** WHAT TO DO **
Write out every entry again exactly as it stands.

------------------------------------------------------------

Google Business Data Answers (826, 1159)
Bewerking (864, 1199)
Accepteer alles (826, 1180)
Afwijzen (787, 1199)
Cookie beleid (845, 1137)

------------------------------------------------------------

** EXERCISE RESPONSE **
Google Business Data Answers (826, 1159)
Bewerking (864, 1199)
Accepteer alles (826, 1180)
Afwijzen (787, 1199)
Cookie beleid (845, 1137)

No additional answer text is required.